ACTIVITY → Transcribe exactly the lines below that begin at the line with "Switch to the Current Run logs tab" and stop after the line with "is (571, 363).", leaving out every picture.

▶

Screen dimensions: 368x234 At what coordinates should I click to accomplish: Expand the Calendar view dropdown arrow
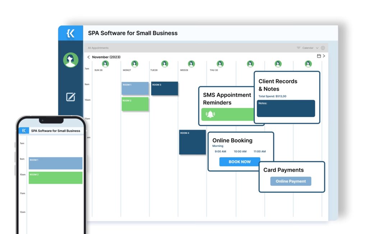tap(317, 48)
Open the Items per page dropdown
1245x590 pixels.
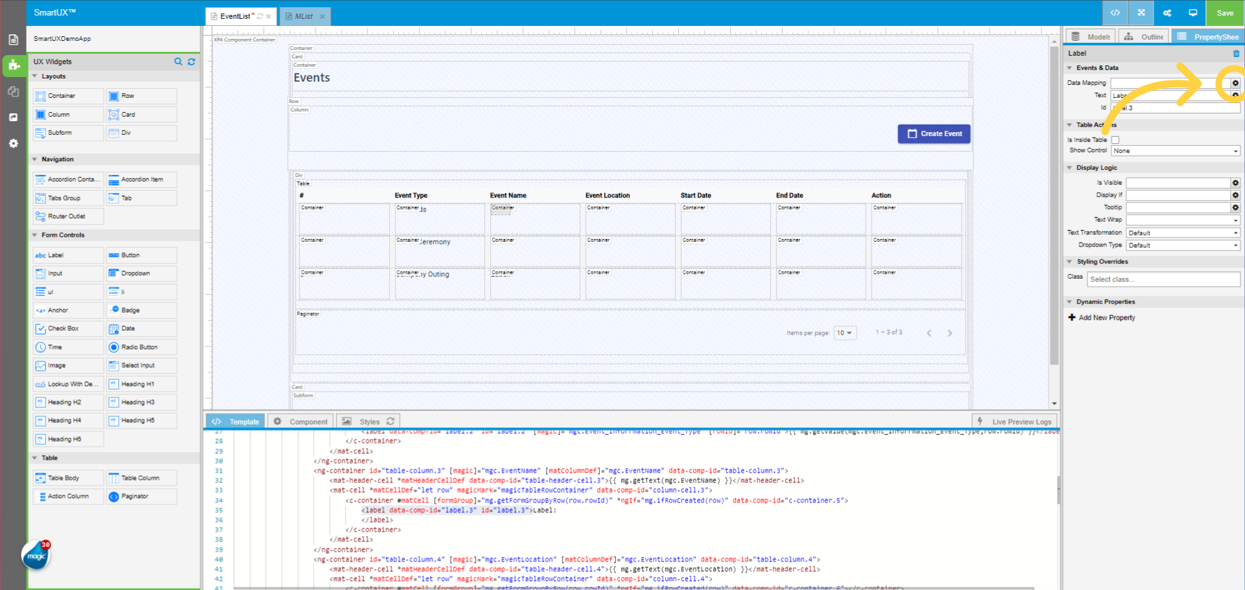(844, 333)
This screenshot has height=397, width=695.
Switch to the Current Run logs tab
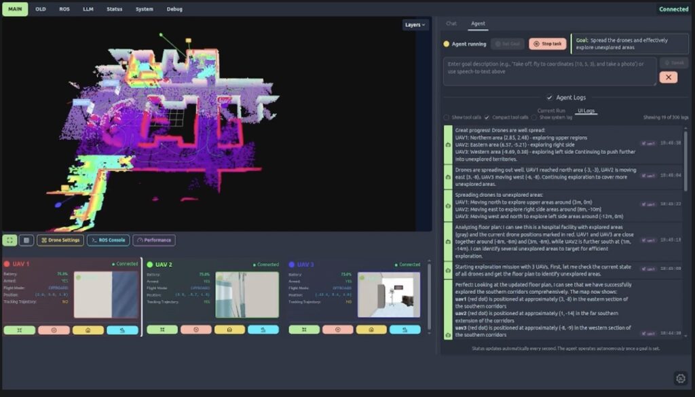pyautogui.click(x=551, y=110)
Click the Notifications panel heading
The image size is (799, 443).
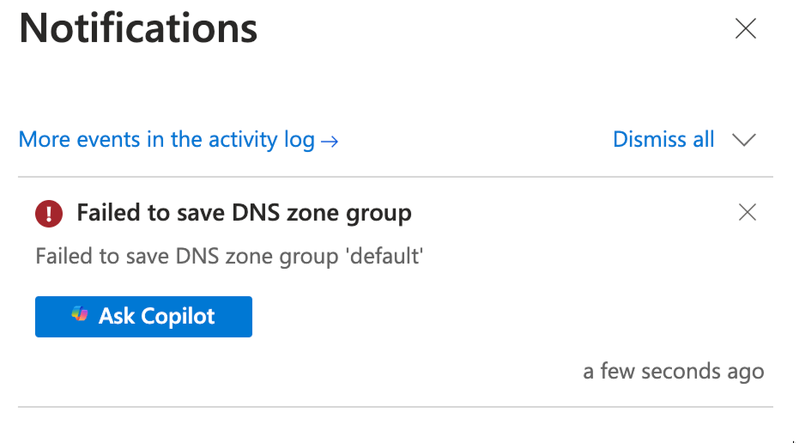point(138,29)
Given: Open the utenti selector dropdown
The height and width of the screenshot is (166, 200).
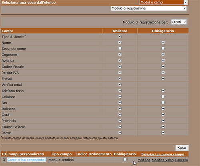Looking at the screenshot, I should 179,22.
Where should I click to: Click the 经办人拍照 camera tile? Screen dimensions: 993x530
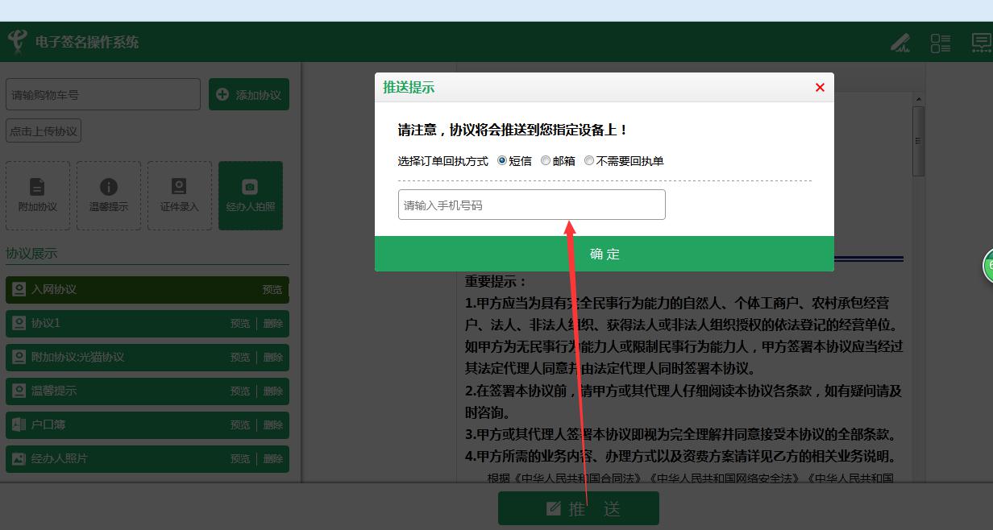click(250, 195)
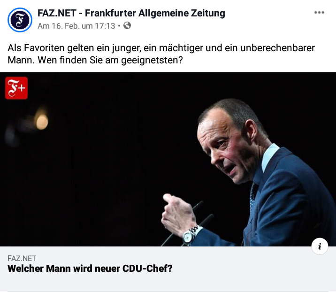This screenshot has height=292, width=336.
Task: Click the word unberechenbarer in the post
Action: (x=277, y=48)
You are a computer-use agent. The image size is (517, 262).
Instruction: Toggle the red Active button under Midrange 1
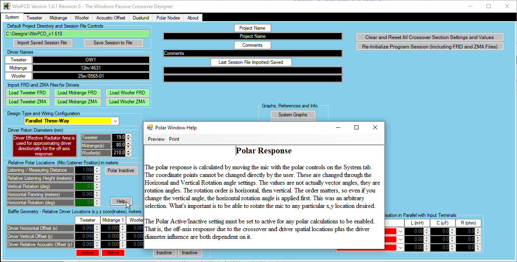[113, 253]
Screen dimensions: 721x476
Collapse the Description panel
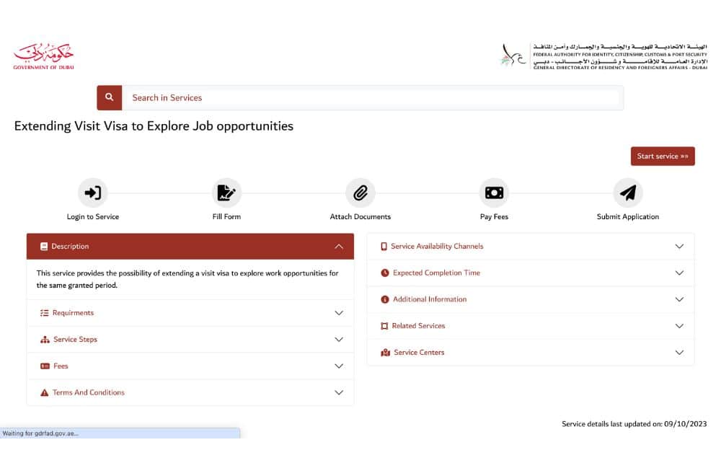click(x=339, y=246)
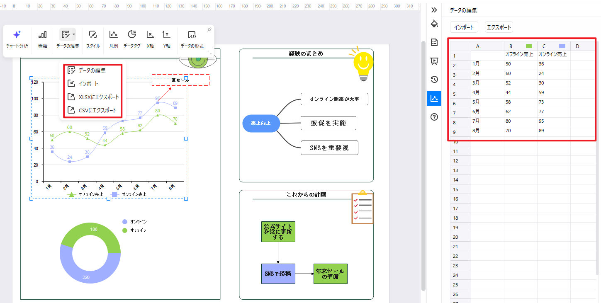Select the Y軸 axis tool
Screen dimensions: 601x303
[x=166, y=40]
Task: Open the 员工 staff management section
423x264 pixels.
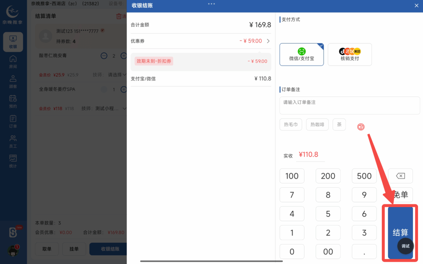Action: [13, 140]
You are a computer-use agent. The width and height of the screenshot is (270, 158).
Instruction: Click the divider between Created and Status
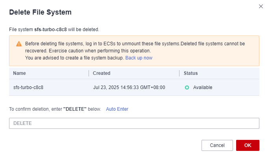(179, 73)
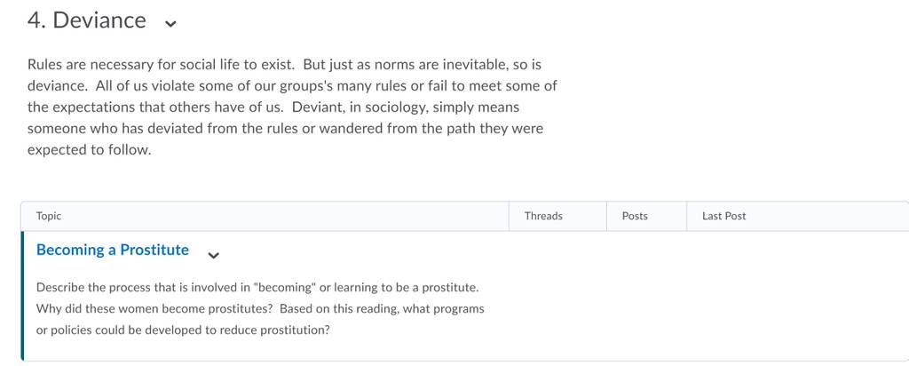Viewport: 909px width, 366px height.
Task: Click the text "expected to follow."
Action: pos(89,149)
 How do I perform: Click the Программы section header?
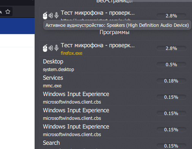pos(114,32)
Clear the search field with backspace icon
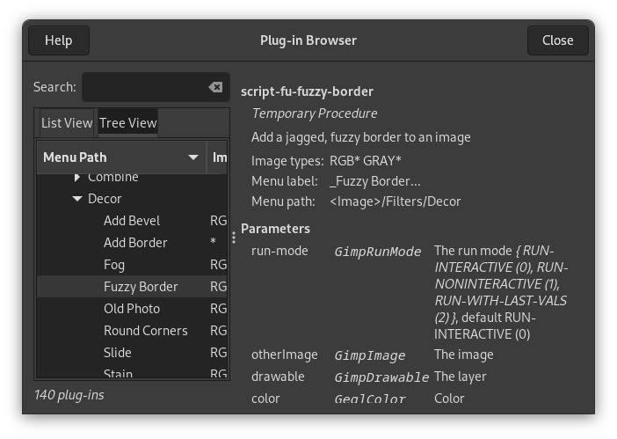The height and width of the screenshot is (439, 617). [215, 87]
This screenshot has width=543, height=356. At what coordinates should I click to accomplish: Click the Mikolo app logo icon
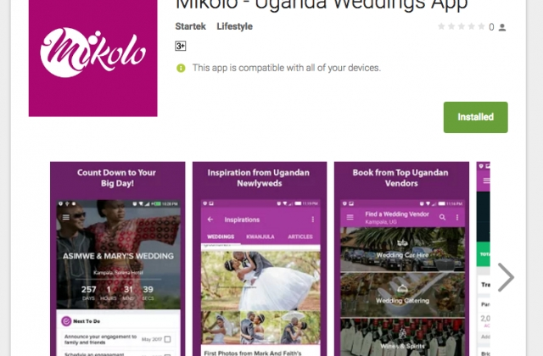pyautogui.click(x=92, y=58)
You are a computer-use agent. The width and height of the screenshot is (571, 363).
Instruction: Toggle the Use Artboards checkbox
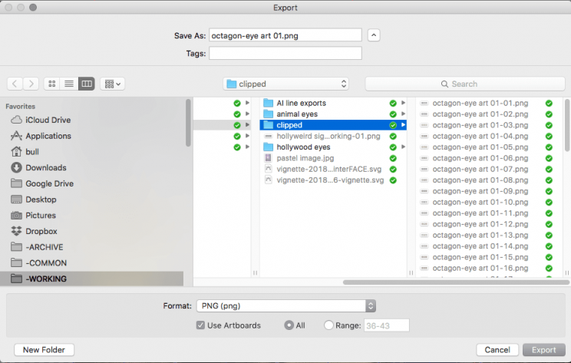pos(200,325)
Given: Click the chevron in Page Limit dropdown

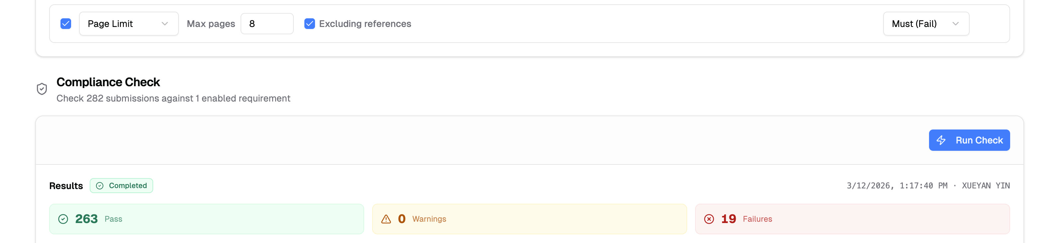Looking at the screenshot, I should [165, 24].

◀

SOLUTION TO THIS PROBLEM →
Switch to the Current Run logs tab
pyautogui.click(x=551, y=110)
Click the Notifications panel heading
The image size is (799, 443).
point(138,29)
Given: Open the utenti selector dropdown
The height and width of the screenshot is (166, 200).
Looking at the screenshot, I should 179,22.
Where should I click to: Click the 经办人拍照 camera tile? Screen dimensions: 993x530
click(250, 195)
This screenshot has height=292, width=336.
Task: Click the word unberechenbarer in the post
Action: (x=277, y=48)
You are a computer-use agent. The image size is (517, 262).
Instruction: Toggle the red Active button under Midrange 1
[113, 253]
Screen dimensions: 721x476
Collapse the Description panel
click(x=339, y=246)
Select the Y軸 axis tool
Screen dimensions: 601x303
[x=166, y=40]
Task: Open the 员工 staff management section
423x264 pixels.
Action: [13, 140]
You are a computer-use agent. The width and height of the screenshot is (270, 158).
Instruction: Click the divider between Created and Status
(179, 73)
Viewport: 909px width, 366px height.
Task: Click the text "expected to follow."
Action: pos(89,149)
 How do I perform: Click the Программы section header?
pos(114,32)
Clear the search field with backspace icon
The height and width of the screenshot is (439, 617). [215, 87]
This screenshot has width=543, height=356. At what coordinates should I click to accomplish: Click the Mikolo app logo icon
pyautogui.click(x=92, y=58)
You are a computer-use agent. The width and height of the screenshot is (571, 363).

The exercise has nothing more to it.